Collected data:
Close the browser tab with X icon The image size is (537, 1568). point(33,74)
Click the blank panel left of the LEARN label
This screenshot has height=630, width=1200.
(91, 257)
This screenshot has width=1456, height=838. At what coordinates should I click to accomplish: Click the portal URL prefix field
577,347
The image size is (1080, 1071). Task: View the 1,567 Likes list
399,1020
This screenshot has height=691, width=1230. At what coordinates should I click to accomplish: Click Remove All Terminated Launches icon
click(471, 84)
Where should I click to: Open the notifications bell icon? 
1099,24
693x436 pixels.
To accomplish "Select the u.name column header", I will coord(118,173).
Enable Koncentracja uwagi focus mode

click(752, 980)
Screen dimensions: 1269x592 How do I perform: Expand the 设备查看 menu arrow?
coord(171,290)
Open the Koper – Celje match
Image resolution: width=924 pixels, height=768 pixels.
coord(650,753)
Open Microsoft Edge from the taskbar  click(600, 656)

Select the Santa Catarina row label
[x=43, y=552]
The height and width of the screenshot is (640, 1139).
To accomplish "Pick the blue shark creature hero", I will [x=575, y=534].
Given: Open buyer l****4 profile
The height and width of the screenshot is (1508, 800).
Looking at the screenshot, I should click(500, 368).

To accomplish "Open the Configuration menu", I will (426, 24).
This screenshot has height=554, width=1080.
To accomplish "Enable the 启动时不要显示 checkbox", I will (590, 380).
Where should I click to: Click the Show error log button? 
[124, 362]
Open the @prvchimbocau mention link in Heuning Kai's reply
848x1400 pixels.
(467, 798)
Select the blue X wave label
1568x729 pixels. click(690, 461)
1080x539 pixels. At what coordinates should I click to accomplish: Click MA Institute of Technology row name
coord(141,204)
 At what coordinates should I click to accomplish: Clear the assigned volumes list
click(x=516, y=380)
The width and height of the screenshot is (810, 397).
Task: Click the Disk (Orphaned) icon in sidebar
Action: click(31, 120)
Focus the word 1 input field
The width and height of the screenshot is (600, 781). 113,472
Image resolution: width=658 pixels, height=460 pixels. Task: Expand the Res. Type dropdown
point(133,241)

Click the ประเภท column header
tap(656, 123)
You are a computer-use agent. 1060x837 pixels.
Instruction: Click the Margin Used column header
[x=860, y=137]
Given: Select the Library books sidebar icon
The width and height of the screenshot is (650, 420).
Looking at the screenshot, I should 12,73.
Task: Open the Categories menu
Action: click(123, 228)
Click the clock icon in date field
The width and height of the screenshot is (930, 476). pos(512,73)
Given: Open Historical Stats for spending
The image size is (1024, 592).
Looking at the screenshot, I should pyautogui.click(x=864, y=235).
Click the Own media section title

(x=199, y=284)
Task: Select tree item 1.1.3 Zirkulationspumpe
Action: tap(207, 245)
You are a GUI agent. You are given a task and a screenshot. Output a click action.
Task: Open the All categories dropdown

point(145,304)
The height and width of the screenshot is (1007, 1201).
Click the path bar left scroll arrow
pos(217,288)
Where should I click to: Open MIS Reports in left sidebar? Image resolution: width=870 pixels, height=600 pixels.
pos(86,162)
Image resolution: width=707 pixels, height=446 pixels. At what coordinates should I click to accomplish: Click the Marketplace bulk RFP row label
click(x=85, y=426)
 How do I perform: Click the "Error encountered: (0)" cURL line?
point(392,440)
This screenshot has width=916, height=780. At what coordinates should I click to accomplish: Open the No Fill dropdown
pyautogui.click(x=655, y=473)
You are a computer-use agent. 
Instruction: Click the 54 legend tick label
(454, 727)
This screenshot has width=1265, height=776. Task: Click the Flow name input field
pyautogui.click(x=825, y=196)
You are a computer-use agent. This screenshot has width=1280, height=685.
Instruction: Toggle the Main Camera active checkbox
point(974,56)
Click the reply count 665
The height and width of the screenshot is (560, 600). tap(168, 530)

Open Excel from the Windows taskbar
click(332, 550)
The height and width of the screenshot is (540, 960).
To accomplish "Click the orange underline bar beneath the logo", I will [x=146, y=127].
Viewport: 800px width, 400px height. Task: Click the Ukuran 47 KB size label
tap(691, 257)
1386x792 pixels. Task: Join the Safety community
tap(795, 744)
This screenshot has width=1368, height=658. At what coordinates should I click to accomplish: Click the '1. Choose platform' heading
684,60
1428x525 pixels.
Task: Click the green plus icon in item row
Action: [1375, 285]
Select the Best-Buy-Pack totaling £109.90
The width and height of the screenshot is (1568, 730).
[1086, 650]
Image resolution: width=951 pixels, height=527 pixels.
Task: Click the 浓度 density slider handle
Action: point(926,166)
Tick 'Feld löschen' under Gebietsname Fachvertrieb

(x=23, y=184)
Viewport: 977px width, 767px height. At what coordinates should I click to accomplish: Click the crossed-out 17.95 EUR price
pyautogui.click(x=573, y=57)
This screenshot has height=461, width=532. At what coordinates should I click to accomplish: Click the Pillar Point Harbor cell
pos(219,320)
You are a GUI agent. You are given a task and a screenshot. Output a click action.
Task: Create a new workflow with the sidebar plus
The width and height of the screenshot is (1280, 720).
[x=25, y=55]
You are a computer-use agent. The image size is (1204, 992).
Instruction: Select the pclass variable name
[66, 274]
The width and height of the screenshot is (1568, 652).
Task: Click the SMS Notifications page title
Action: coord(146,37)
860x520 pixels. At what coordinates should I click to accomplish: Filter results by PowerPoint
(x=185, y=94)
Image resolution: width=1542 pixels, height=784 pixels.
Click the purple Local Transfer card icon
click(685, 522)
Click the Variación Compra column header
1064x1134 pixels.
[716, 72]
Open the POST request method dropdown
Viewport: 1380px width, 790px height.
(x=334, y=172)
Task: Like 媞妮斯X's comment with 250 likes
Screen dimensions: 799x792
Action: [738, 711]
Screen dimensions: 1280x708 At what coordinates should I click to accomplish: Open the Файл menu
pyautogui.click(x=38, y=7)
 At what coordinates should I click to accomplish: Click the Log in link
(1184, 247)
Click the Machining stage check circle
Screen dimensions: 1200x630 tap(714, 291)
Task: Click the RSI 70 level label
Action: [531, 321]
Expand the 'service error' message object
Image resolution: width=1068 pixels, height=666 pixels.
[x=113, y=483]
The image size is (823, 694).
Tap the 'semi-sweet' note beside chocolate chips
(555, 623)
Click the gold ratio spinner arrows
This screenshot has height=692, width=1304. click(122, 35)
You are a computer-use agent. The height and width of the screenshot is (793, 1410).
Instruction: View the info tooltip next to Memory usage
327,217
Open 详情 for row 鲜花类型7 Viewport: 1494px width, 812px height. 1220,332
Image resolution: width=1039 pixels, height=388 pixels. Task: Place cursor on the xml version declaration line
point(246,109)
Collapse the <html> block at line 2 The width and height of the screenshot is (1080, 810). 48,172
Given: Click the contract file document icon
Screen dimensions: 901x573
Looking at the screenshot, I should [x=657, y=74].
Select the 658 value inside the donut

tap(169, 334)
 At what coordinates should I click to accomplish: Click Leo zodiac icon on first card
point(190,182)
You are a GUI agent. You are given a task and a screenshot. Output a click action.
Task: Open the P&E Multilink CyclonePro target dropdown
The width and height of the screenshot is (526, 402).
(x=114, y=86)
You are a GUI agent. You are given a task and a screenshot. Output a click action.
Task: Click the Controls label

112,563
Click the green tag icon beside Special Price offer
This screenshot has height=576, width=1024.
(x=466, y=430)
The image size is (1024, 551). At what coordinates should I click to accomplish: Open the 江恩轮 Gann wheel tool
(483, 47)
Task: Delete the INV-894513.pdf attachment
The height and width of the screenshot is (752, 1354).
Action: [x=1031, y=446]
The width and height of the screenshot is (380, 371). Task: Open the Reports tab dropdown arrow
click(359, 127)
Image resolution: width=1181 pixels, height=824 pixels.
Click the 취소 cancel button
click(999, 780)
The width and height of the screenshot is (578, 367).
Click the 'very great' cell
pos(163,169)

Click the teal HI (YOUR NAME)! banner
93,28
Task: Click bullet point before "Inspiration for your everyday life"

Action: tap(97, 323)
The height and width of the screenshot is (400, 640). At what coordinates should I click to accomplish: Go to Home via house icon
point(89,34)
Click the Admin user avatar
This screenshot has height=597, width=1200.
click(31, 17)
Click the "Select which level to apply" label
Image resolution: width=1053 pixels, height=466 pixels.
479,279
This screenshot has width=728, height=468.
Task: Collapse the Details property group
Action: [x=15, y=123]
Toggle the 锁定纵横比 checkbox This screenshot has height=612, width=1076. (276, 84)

* **What you have to do**: Tell how many lines above include the word "computer". Give the number alone.

* **Problem solution**: 5